ENUNCIADO:
Com base no texto sobre cabelo, responda:
(a) Segundo o texto, o que a discussão sobre o cabelo muitas vezes representa para as mulheres negras?
(b) Que incômodos do alisamento químico o texto cita?
(c) Por qual motivo, segundo o texto, muitas mulheres não conseguem entrar no mercado de trabalho?

TEXTO FORNECIDO:
----------------------------------------

Deveria estar fazendo outras mil coisas que foram planejadas para o meu dia de hoje, mas a vontade de escrever é assim, ela vem e muita das vezes não dá para resistir, por isso, aqui estou escrevendo algo que vem permeando minha fala nos últimos meses: Eu odeio falar sobre cabelo.

Resolvi escrever, porque, não dá para simplesmente odiar um tema é preciso discorrer sobre ele. A discussão sobre o cabelo para nós mulheres negras, muitas das vezes é o primeiro contato político com o debate frente às violências racistas que enfrentamos em nosso cotidiano, isso, devido ao fato de que essa sociedade machista produz um estereótipo padrão no qual todas as mulheres devem se encaixar para serem aceitas diante da sociedade.

Para nós, esse padrão fica ainda mais inatingível frente a um cabelo que não se adéqua ao que o ocidente nos coloca como perfeito e diante desse problema, NÓS SOFREMOS! Todas nós, ou melhor, a grande maioria PRETA enfrentou horas de alisamento químico com dores, feridas, cheiros horrorosos, ou investiu muito tempo sentada em cadeiras para o entrelace de um cabelo sintético ou tranças que seriam o mais próximo do que é aceitável para um cabelo “afro”.



Quando nos libertamos dessas amarras e passamos a aceitar o nosso cabelo é algo libertador, basta dar uma acessada na internet e você encontrará diversos depoimentos, muitas histórias tristes, mas também extremamente motivadoras sobre como o cabelo foi ou ainda é motivo de sofrimento para muitas de nós. E tudo isso por quê? Para nos encaixarmos em um padrão de beleza que nunca será o nosso.

Nas linhas acima, para quem já acompanha a discussão faz tempo, abordei mais do mesmo, mas isso foi proposital para introduzirmos o assunto. Por que eu odeio falar sobre cabelo? Porque isso é só a ponta de algo muito mais profundo. Não adianta me perguntarem qual a melhor hidratação para o meu cabelo se não questionarmos quantas mulheres não conseguem entrar no mercado de trabalho por não terem “boa aparência”.

Não adianta discutirmos o motivo que leva uma mulher negra a ainda aceitar o alisamento para o seu cabelo, sem questionarmos o fato de que ela pode estar passando por outros questionamentos tão mais graves que, “assumir” o crespo pode ser a última coisa que ela queira lidar.

----------------------------------------

MATERIAL COLETADO:

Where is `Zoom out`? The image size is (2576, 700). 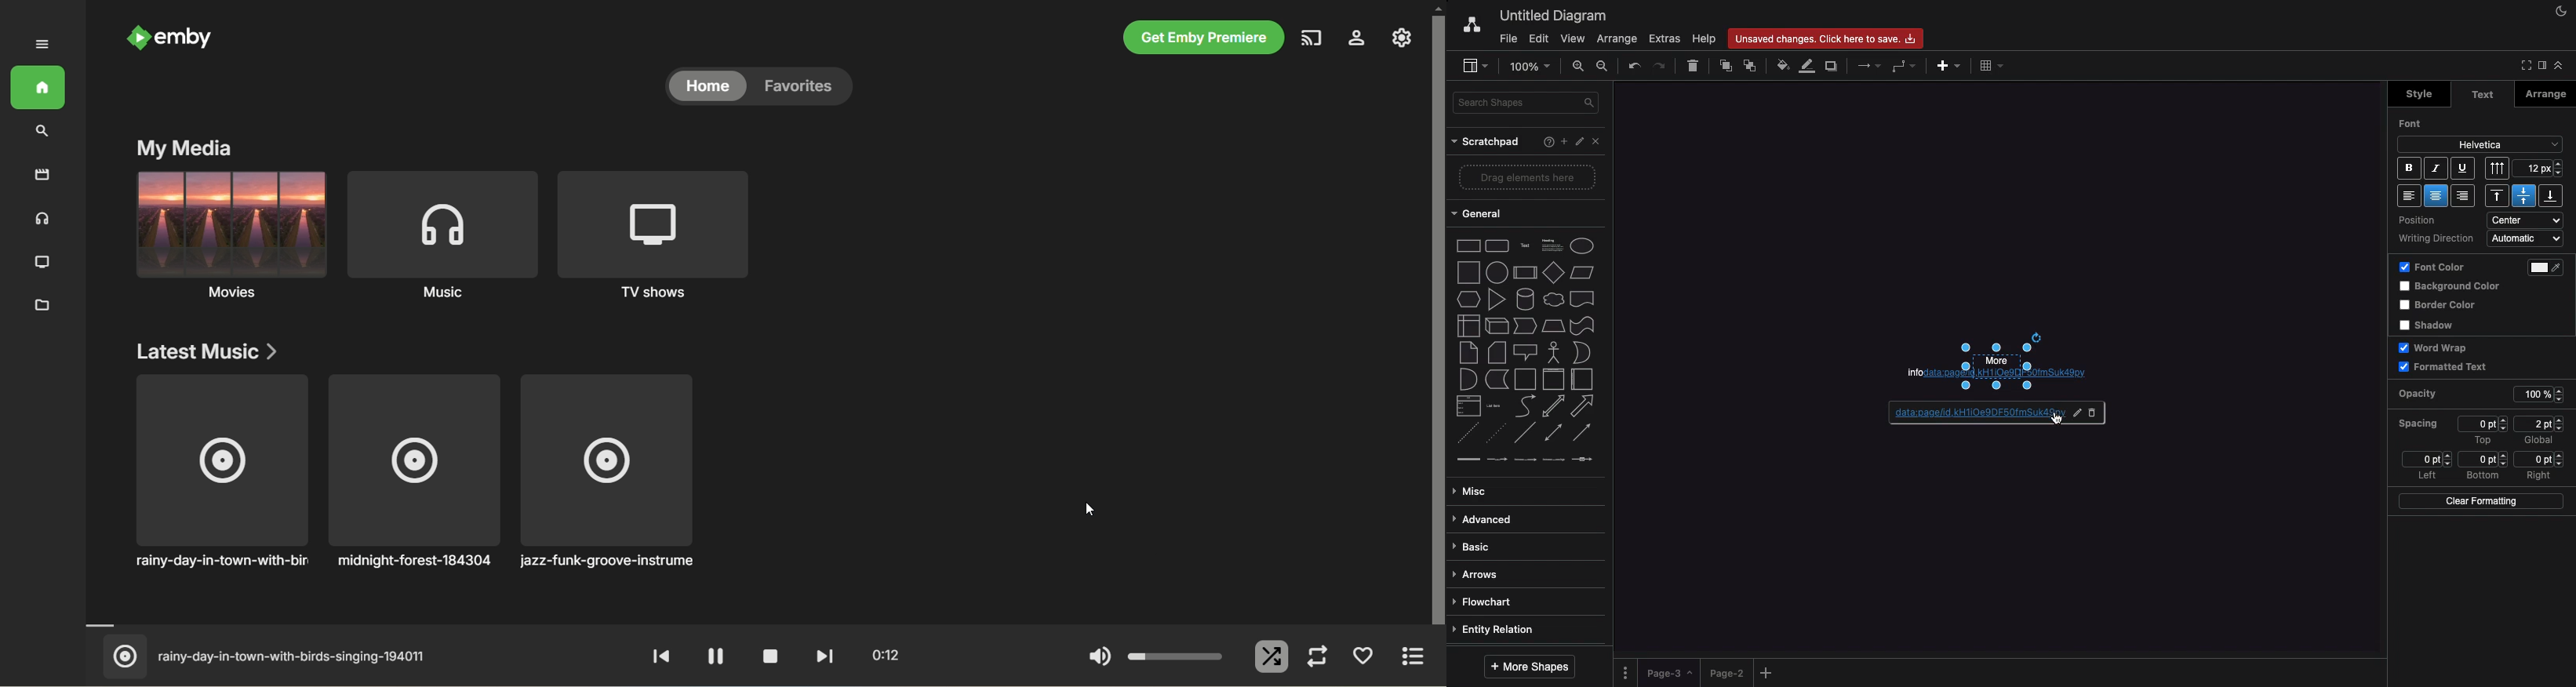 Zoom out is located at coordinates (1606, 67).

----------------------------------------

RESPOSTA:
(a) O primeiro contato político com o debate sobre as violências racistas enfrentadas no cotidiano.
(b) Dores, feridas e cheiros horrorosos.
(c) Por não terem “boa aparência”.